What have I learned at Slovakia Divide

  • Talking to myself that I want only to finish the race and enjoy the views is foolish. When you have competitive spirit, it will eventually find a way to your head. To start treating the race as a race in the middle of it is horseshit.
  • Fear is heavy. I’ve overpacked my bike just because I thought I will neet that extra gear. The race has proved that a lot of it I didn’t used. Instead of heavy tent, use warmer sleeping bag. Sleep under shelters.
  • Minimize contact with other people. Your immune system is weakened, you could easily catch sickness that you normaly wouldn’t. Wash your hands often.
  • Even when chamois padded pants are not cool, wear them. It can prevent you from quitting prematurely.
  • Learn how to tape the joints, prone for cycling related pain. At least knees and neck.
  • Use salt pills, collagen, protein and vitamin C they really work.
  • Eat often. Even when you are not hungry. Eat like if it is your full time job. The same applies for water. Never miss a stream without refilling.
  • Don’t waste your time. Most of the time was spent on th rests and accomodation detours. It is a race, not a wellness tour. You will never catch up that time you’ve wasted when you were off the bike. This wasted time will be only thing to regret at the end.

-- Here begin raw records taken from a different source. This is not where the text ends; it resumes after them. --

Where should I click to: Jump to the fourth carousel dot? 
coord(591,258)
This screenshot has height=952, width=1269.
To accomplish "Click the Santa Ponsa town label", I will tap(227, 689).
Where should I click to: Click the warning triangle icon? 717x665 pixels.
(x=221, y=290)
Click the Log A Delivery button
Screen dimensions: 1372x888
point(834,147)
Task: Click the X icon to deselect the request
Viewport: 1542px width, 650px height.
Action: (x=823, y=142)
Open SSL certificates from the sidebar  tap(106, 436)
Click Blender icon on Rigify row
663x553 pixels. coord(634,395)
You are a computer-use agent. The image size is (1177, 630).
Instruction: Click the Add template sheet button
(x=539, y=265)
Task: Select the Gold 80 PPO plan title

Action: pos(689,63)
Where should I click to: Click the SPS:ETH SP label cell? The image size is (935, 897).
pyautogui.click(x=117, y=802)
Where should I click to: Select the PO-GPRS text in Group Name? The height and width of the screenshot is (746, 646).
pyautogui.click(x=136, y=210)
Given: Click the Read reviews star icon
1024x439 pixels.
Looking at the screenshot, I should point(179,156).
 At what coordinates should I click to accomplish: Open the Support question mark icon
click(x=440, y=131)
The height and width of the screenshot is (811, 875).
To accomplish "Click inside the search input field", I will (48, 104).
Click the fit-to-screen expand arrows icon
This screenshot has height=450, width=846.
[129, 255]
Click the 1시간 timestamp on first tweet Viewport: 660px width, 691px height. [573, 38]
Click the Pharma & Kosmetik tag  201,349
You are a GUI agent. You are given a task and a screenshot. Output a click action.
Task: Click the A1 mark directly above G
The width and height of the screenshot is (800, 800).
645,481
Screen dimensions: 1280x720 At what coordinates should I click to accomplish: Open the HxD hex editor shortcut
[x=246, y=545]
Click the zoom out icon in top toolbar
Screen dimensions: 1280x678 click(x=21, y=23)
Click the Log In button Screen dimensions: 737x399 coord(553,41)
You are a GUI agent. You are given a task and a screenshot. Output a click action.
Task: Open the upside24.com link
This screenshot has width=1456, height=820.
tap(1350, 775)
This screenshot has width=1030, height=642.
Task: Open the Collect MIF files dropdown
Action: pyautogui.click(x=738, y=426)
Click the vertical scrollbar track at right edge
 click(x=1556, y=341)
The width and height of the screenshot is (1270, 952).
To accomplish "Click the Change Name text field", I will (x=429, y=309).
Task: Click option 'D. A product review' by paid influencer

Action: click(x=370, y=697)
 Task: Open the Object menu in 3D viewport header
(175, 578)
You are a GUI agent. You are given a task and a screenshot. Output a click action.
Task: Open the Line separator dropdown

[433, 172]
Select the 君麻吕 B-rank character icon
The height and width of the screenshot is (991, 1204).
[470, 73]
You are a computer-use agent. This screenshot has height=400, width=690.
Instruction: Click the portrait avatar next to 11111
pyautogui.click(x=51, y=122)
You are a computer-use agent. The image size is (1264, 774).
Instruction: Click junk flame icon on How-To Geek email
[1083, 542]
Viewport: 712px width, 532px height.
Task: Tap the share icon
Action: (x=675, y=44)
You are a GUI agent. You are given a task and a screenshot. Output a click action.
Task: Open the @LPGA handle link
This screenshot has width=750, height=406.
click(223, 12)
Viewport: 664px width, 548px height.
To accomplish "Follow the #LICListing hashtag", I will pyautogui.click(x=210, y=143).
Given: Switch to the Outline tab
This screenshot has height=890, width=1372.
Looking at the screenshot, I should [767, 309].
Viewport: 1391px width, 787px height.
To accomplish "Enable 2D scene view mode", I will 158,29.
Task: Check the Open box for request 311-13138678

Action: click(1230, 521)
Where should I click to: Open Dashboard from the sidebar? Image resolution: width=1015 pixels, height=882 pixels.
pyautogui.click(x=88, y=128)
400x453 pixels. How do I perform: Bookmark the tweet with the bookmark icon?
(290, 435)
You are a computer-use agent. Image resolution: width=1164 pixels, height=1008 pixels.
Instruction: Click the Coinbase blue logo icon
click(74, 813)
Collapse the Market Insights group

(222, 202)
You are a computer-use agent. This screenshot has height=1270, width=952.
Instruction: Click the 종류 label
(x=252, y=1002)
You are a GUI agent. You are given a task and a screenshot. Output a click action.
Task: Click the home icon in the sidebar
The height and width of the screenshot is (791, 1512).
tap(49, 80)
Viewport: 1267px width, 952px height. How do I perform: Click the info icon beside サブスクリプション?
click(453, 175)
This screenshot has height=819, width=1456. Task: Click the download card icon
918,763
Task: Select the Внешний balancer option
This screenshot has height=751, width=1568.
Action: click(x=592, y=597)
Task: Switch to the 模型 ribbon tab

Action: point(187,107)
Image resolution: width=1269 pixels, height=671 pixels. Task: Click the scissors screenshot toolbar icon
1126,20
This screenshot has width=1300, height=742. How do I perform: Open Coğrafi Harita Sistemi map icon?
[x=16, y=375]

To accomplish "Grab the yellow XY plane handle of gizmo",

The biggest takeaway from the race is that whenever you think you are too tired and you mind forces you to slow down, you are only at the 40% of your full potential.

If this discovery was the only thing I’ve learned at Slovakia Divide 2021 race, it was definitely worth it.

Last words

I am thankful to Ales Tajtak and his crew for assembling such a route. It was stunning and challenging. I’ve seen the parts of Slovakia I’ve never been to. It would also take me a long time to find such a great riding that is fully legal on my own. With all those park restrictions in Slovakia, it is not easy to have fun in the backcountry while not breaking the law. Also, I’ve enjoyed the family spirit that was recognizable at the finish. Ales have taken care of all beaten bikers who have made it to the finish. You will not have this luxury at the Tour Divide.

I am thankful to Vlado Hucko and Devonic Bikes for constructing the bikepacking specific hardtail I’ve been racing on. This bike is called Devonic Divide and is already fully tested and ready to roll. You can buy the frame at as one of the first bunch.

The Slovakia Divide has started a new era in my life. Riding my bike across the world, self supported is what occupies a big part of my brain working memory.

Therefore I’ve already set another objective: Racing the Tour Divide Race in June 2022 under 20 days. 4418 kilometres, 61000 meters vertical, fully self-supported from Banff Alberta to Antelope Wells, Mexico.